== What you are asked to do ==
From the records below, pull each line that has "computer".

== Task data ==
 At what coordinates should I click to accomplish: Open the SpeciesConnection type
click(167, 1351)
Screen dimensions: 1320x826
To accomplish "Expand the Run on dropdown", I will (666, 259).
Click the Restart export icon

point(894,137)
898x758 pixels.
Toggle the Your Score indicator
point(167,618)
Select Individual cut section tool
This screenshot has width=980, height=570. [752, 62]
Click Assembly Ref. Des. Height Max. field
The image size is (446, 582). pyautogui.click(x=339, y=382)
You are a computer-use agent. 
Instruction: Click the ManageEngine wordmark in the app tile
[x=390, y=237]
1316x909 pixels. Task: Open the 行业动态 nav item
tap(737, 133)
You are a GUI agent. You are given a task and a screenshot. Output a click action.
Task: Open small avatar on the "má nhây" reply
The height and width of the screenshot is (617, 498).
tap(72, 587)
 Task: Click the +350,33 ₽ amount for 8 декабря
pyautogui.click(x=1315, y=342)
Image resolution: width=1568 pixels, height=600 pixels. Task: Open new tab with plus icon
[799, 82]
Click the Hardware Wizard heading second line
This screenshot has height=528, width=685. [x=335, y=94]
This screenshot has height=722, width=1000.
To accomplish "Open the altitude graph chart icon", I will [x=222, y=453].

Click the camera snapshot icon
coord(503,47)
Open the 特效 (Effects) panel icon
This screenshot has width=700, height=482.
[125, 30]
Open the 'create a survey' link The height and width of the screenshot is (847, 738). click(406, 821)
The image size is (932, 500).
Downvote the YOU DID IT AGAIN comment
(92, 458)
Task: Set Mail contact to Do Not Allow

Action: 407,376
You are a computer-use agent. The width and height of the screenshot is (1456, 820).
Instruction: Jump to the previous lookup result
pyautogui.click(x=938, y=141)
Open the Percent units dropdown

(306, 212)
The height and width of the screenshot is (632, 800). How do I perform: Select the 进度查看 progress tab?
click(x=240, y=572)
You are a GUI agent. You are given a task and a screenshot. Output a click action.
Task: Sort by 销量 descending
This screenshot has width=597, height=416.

== Result of this exercise ==
You are a computer-use agent. 
You are a computer-use agent. The width and height of the screenshot is (1456, 820).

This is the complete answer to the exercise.